Re: [PATCH bpf-next v2 0/5] execmem_alloc for BPF programs

Song Liu <song@xxxxxxxxxx> · Wed, 16 Nov 2022 17:17:21 -0800

On Wed, Nov 16, 2022 at 3:53 PM Luis Chamberlain <mcgrof@xxxxxxxxxx> wrote:
>
> On Wed, Nov 16, 2022 at 10:47:04PM +0000, Edgecombe, Rick P wrote:
> > On Wed, 2022-11-16 at 14:33 -0800, Luis Chamberlain wrote:
> > > More in lines with what I was hoping for. Can something just do
> > > the parallelization for you in one shot? Can bench alone do it for
> > > you?
> > > Is there no interest to have soemthing which generically showcases
> > > multithreading / hammering a system with tons of eBPF JITs? It may
> > > prove useful.
> > >
> > > And also, it begs the question, what if you had another iTLB generic
> > > benchmark or genearl memory pressure workload running *as* you run
> > > the
> > > above? I as, as it was my understanding that one of the issues was
> > > the
> > > long term slowdown caused by the directmap fragmentation without
> > > bpf_prog_pack, and so such an application should crawl to its knees
> > > over time, and there should be numbers you could show to prove that
> > > too, before and after.

**DATA ENTRIES**
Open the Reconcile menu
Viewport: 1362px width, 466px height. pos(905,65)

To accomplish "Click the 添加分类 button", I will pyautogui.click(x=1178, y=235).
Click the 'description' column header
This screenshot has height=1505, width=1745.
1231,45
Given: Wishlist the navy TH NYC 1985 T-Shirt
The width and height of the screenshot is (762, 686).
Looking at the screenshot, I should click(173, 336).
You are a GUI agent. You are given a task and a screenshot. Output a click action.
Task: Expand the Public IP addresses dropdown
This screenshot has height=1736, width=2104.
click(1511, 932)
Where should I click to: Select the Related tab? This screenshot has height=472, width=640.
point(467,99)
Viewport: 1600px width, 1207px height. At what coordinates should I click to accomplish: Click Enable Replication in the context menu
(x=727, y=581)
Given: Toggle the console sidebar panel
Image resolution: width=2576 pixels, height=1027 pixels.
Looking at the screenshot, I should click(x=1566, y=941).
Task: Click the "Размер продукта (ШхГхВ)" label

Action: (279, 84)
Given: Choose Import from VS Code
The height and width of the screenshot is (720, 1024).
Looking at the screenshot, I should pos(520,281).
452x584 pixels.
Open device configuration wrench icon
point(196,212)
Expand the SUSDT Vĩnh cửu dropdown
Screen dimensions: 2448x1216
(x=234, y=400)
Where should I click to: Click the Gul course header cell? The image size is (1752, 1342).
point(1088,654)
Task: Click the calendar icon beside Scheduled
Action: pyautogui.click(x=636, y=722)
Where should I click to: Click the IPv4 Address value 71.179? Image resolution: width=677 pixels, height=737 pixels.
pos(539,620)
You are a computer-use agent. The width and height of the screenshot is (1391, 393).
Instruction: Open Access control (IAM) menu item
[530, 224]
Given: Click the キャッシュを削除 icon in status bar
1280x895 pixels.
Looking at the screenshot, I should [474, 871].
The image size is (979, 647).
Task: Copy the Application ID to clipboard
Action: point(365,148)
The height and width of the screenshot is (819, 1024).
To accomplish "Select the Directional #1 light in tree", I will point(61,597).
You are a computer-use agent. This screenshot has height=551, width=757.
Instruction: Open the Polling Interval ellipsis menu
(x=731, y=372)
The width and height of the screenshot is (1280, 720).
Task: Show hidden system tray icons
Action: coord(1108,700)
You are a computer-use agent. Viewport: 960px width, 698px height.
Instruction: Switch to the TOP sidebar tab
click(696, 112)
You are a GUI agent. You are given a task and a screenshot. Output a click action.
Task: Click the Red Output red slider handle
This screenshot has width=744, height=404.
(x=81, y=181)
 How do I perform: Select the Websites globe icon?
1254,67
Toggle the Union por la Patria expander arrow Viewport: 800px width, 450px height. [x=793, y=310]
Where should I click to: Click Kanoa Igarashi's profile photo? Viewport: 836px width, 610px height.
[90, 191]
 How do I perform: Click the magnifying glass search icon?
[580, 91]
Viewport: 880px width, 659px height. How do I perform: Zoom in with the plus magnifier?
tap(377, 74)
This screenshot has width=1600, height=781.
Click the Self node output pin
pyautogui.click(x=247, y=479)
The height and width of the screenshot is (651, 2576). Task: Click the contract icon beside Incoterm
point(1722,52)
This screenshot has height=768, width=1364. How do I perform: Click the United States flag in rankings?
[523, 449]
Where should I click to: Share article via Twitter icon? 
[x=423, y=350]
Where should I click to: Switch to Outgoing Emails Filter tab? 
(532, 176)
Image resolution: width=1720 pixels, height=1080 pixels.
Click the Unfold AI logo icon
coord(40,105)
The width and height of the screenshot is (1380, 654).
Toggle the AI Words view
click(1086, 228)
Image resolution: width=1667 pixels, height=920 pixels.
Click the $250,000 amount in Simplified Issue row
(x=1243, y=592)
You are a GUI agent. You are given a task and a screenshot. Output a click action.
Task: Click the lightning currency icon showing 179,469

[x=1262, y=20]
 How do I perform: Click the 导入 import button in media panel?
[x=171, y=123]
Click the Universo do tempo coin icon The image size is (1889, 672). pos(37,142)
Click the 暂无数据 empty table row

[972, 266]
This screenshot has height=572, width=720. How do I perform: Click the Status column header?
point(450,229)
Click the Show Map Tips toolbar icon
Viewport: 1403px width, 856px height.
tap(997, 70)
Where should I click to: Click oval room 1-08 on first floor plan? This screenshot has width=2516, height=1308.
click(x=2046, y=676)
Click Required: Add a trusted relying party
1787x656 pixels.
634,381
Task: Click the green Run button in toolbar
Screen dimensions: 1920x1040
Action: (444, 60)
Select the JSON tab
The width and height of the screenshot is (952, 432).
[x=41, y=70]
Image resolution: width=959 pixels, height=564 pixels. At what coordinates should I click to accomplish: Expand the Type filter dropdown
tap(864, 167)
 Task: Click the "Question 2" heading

**EXERCISE PROMPT**
Can you continue the mailing-list thread on execmem_alloc for BPF programs from where it stops above?

**RESULT**
> >
> > We did have some benchmarks that showed if your direct map was totally
> > fragmented (started from boot at 4k page size) what the regression was:
> >
> >
> > https://lore.kernel.org/linux-mm/213b4567-46ce-f116-9cdf-bbd0c884eb3c@xxxxxxxxxxxxxxx/
>
> Oh yes that is a good example of effort, but I'm suggesting taking for
> instance will-it-scale and run it in tandem with bpg prog pack
> and measure on *both* iTLB differences, before / after, *and* doing
> this again after a period of expected deterioation of the direct
> map fragmentation (say after non-bpf-prog-pack shows high direct
> map fragmetnation).
>
> This is the sort of thing which easily go into a commit log.

To be honest, I don't see experimental results with artificial benchmarks
would help this set. I don't think a real workload would see 10% speed
up from this set (we can see large % improvements in TLB miss rate
though). However, 1% or even 0.5% improvement matters a lot for
large scale workload.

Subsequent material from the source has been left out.